[Collected data entries]

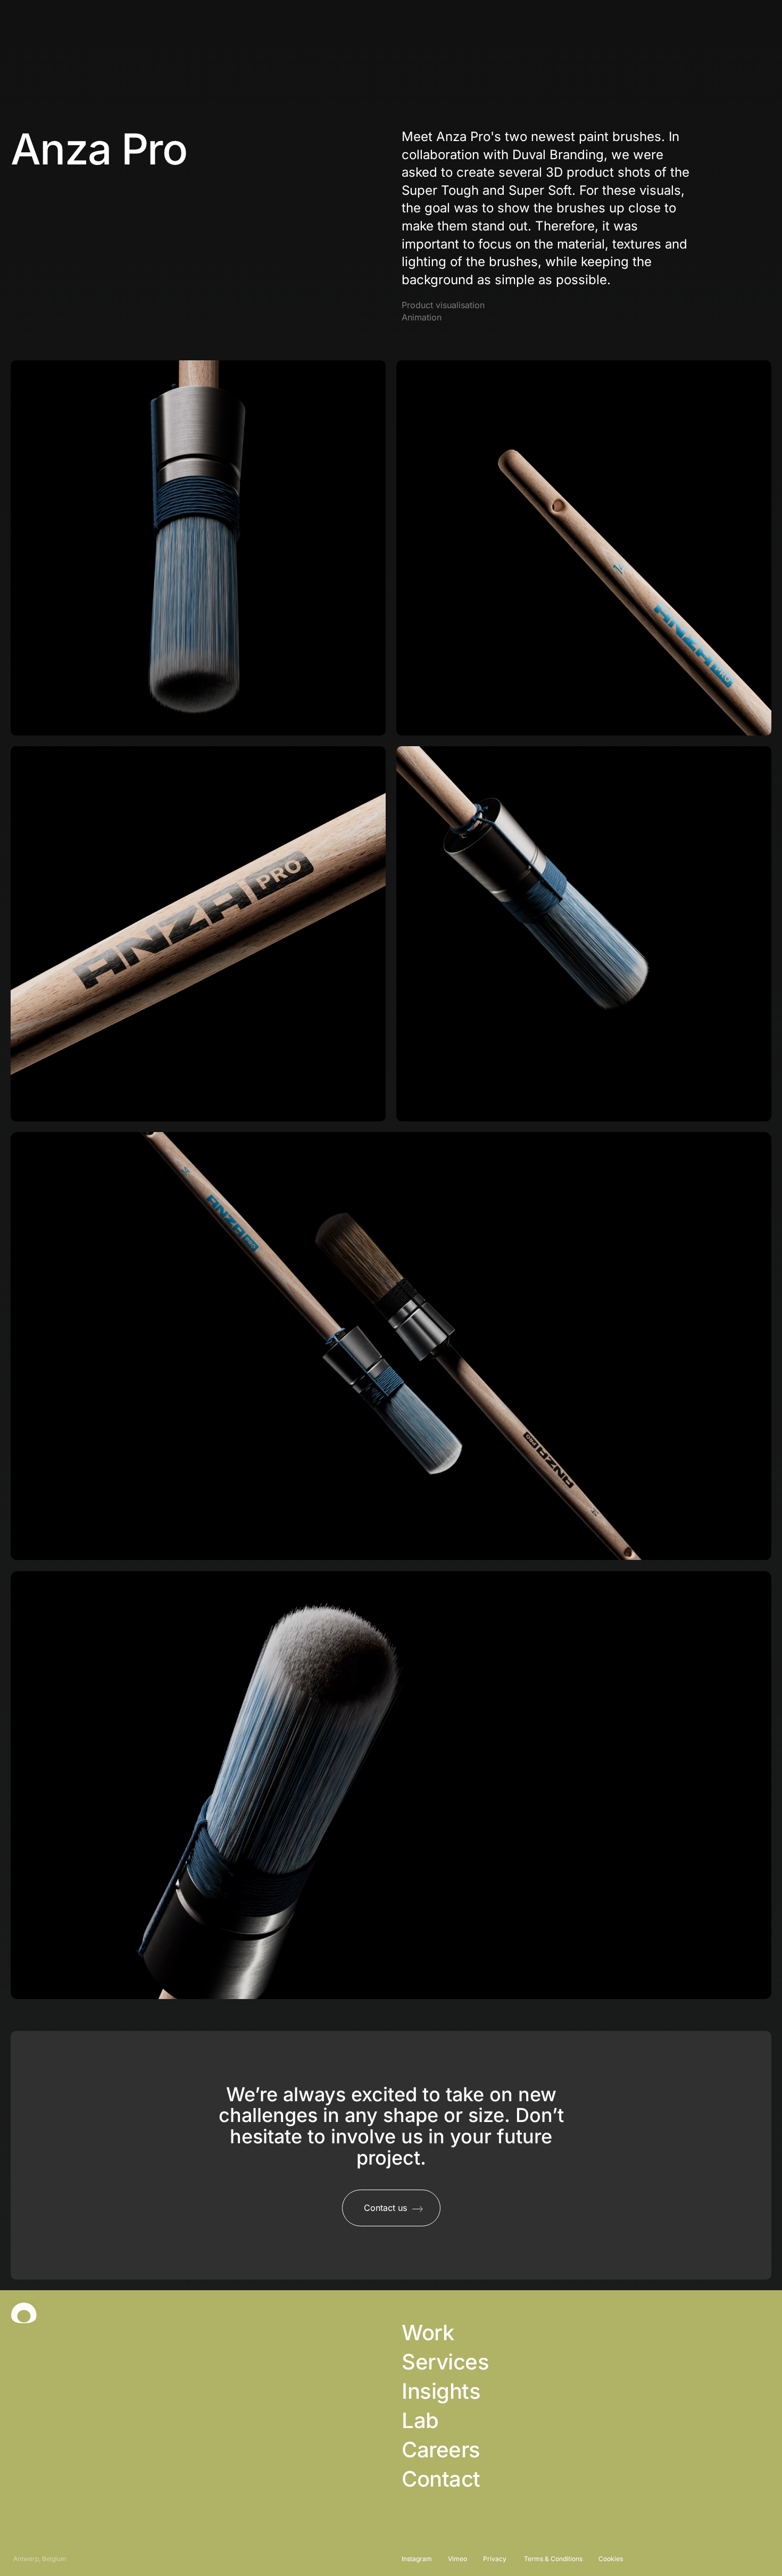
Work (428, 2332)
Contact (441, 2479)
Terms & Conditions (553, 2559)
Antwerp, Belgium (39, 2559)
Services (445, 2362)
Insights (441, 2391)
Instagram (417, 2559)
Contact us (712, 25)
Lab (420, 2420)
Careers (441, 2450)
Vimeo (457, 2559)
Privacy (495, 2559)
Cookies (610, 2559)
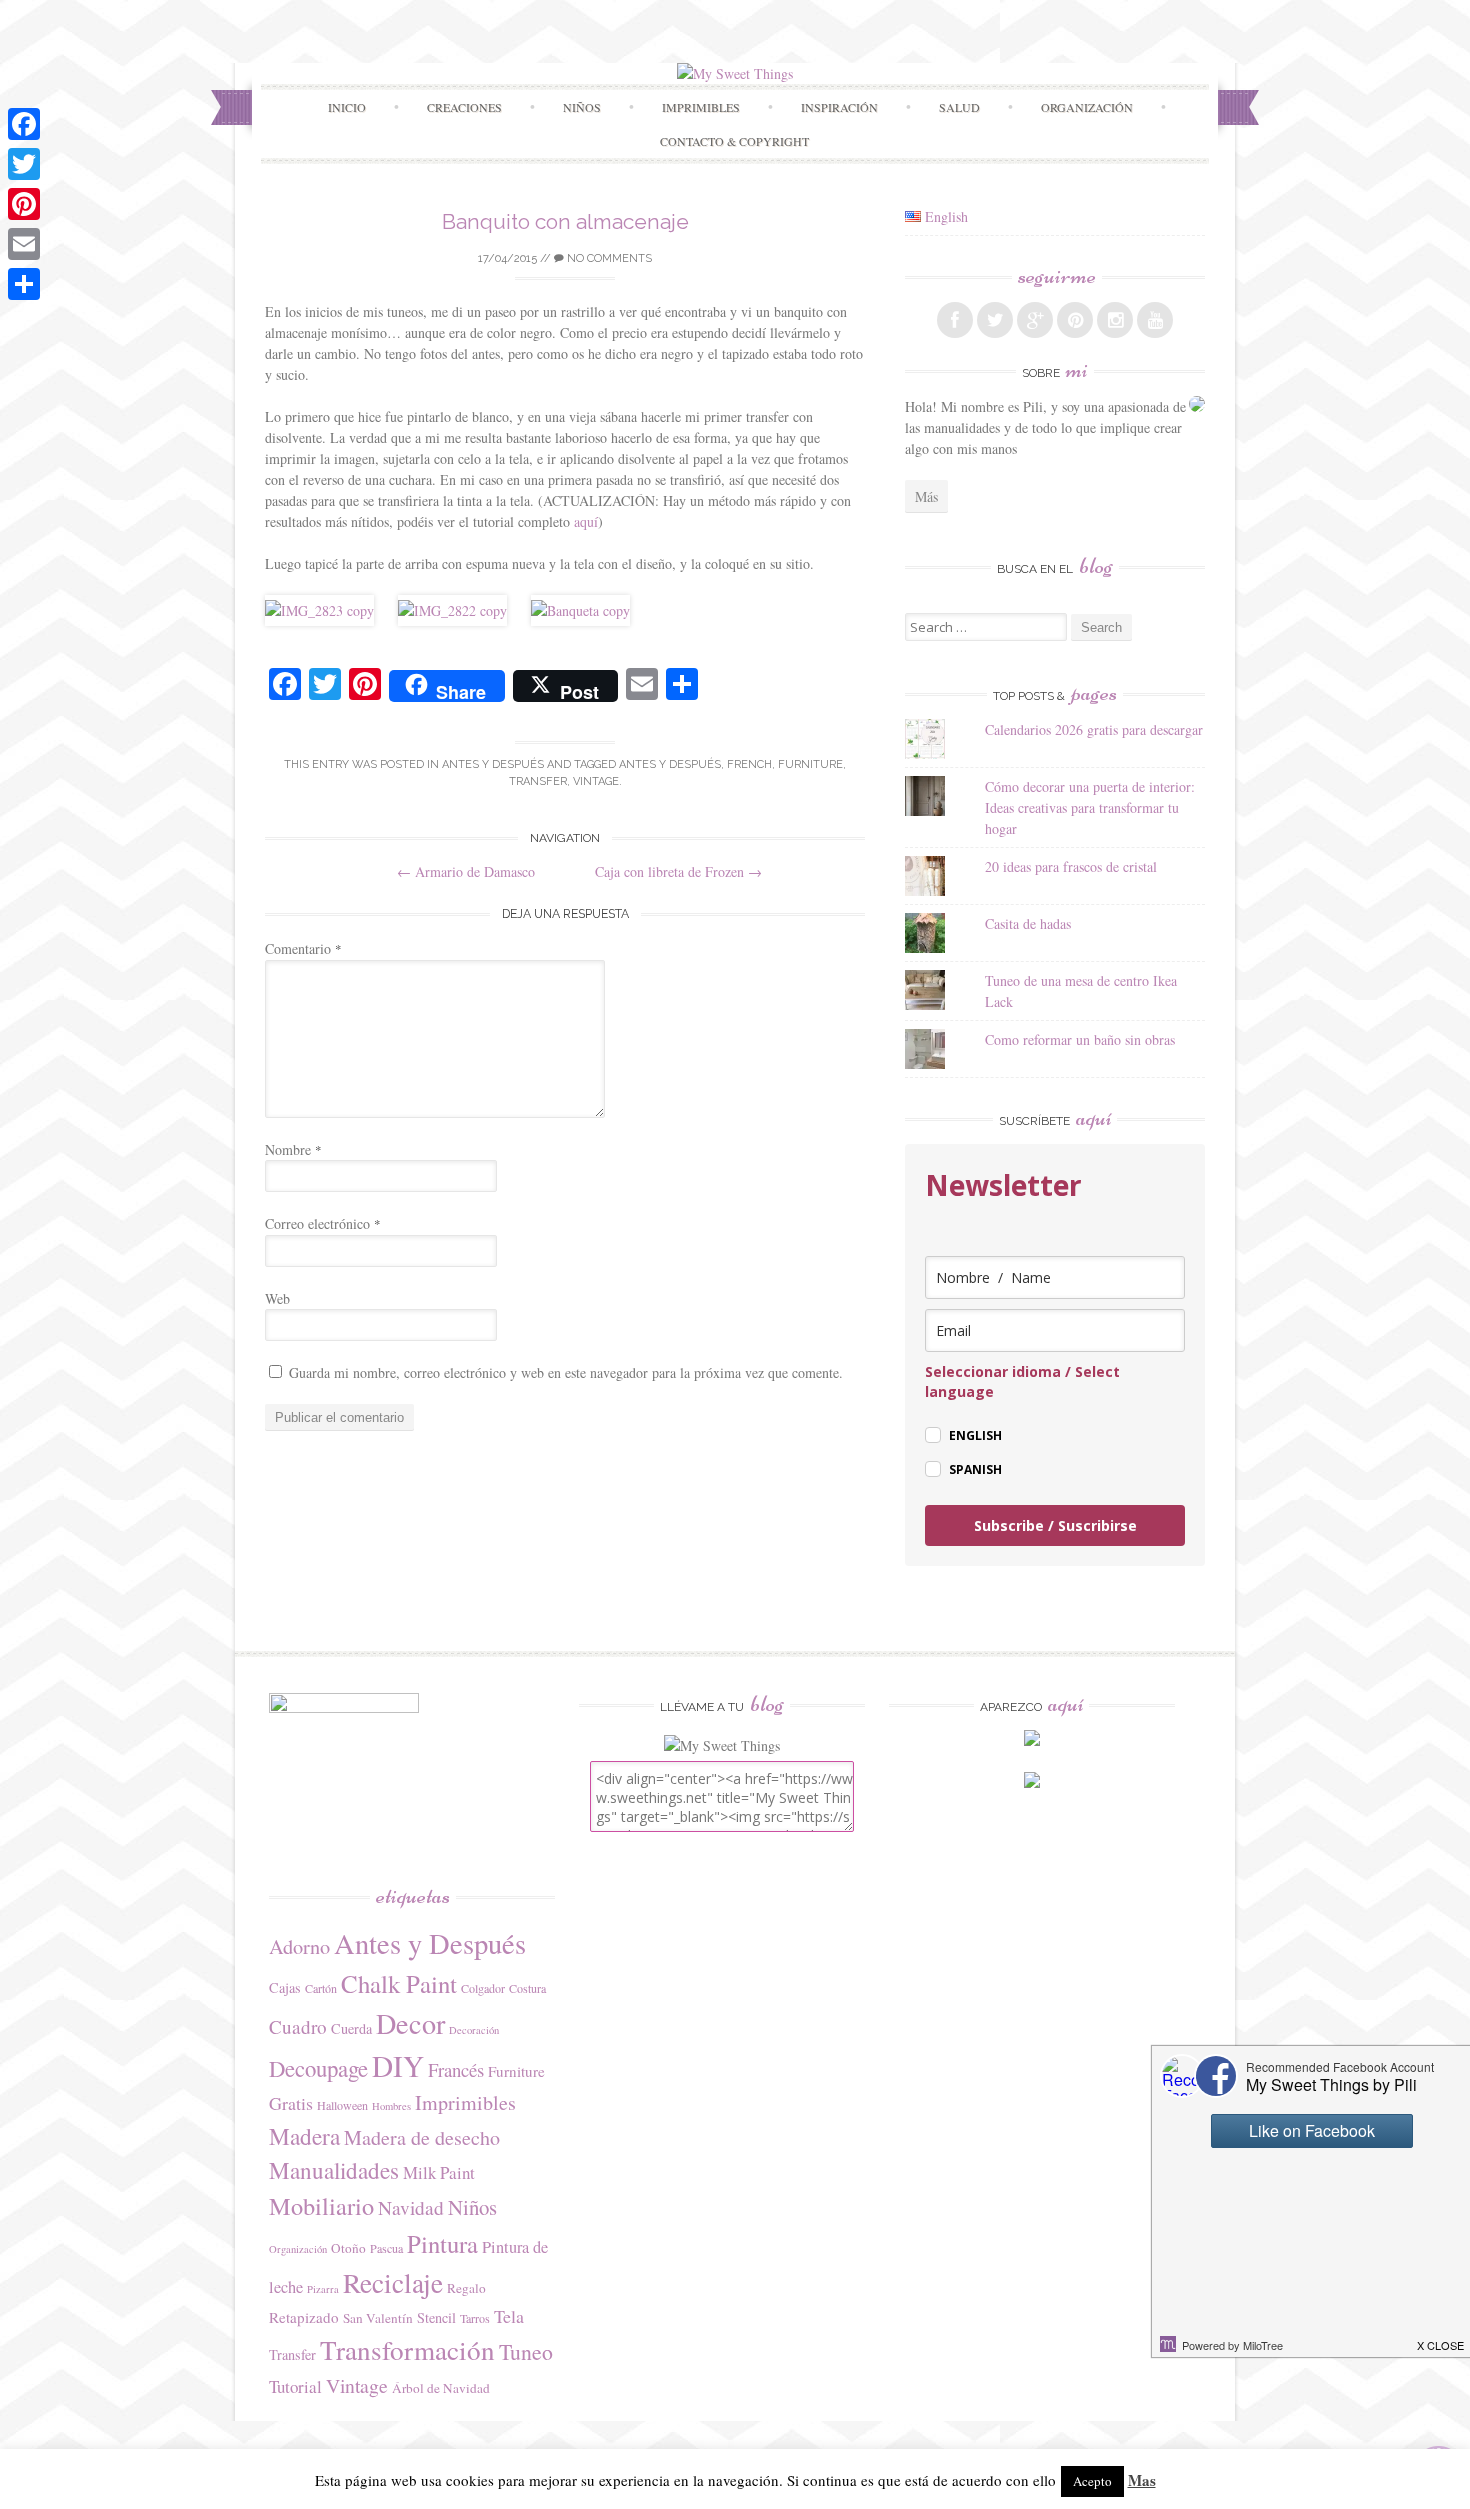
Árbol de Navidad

== What you are asked to do ==
Copy out the records exactly; the pictures stay behind.

== Response area ==
Work (428, 2332)
Contact (441, 2479)
Terms & Conditions (553, 2559)
Antwerp, Belgium (39, 2559)
Services (445, 2362)
Insights (441, 2391)
Instagram (417, 2559)
Contact us (712, 25)
Lab (420, 2420)
Careers (441, 2450)
Vimeo (457, 2559)
Privacy (495, 2559)
Cookies (610, 2559)
Árbol de Navidad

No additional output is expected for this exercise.